◆ **Exercise description**:
Each line below with the word "width" needs to be copied.

◆ **Data supplied**:
*** Begin section ***

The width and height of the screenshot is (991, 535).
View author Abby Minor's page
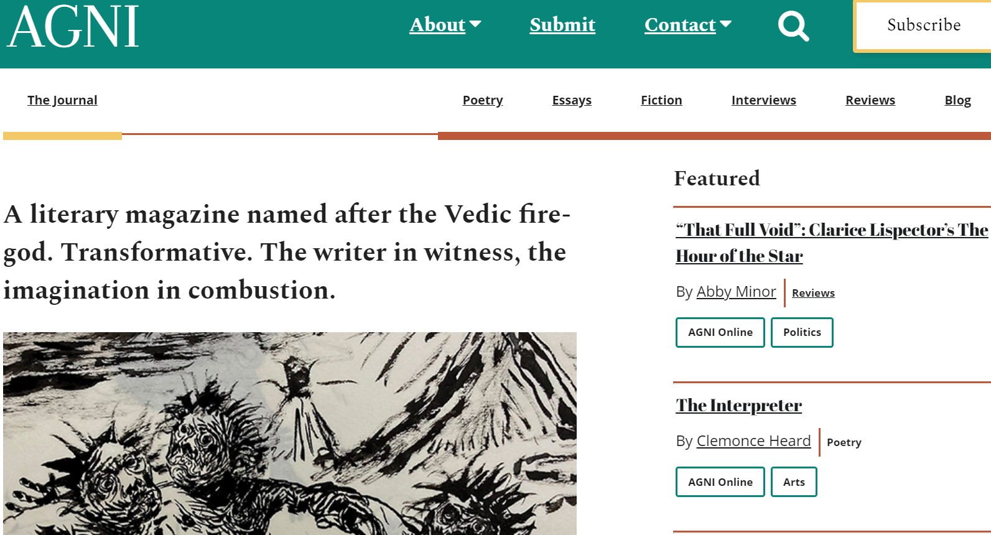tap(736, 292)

*** End section ***
*** Begin section ***

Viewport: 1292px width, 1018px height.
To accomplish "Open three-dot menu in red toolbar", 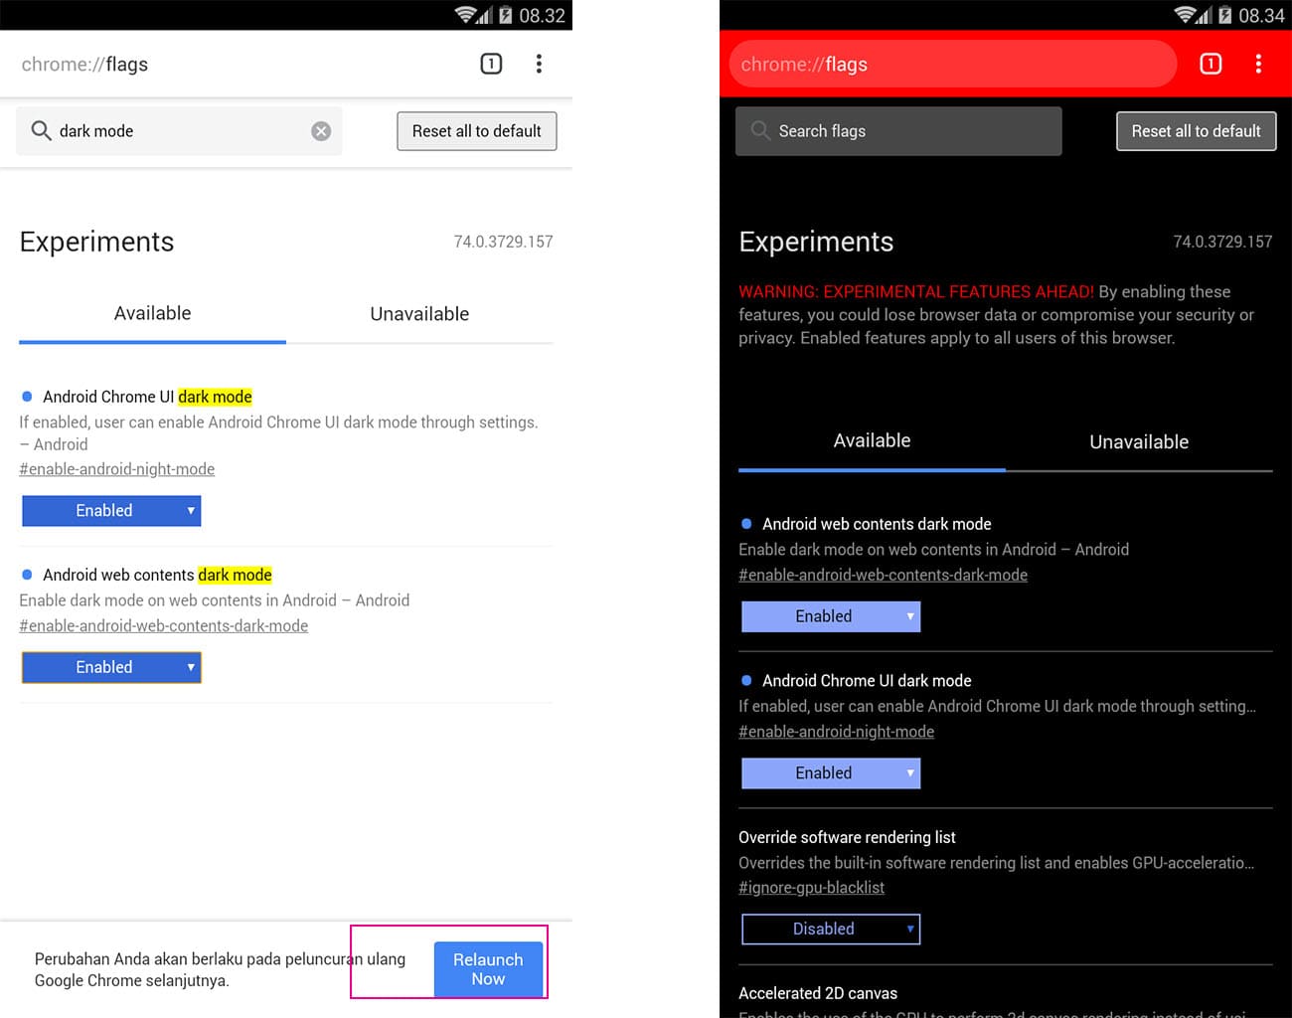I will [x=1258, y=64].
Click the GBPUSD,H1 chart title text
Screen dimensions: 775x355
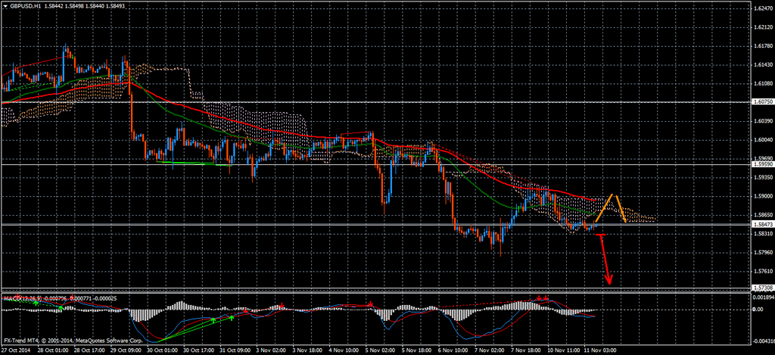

*** End section ***

◆ **Output for this task**:
The width and height of the screenshot is (991, 535).
Viewport: 1292px width, 1018px height.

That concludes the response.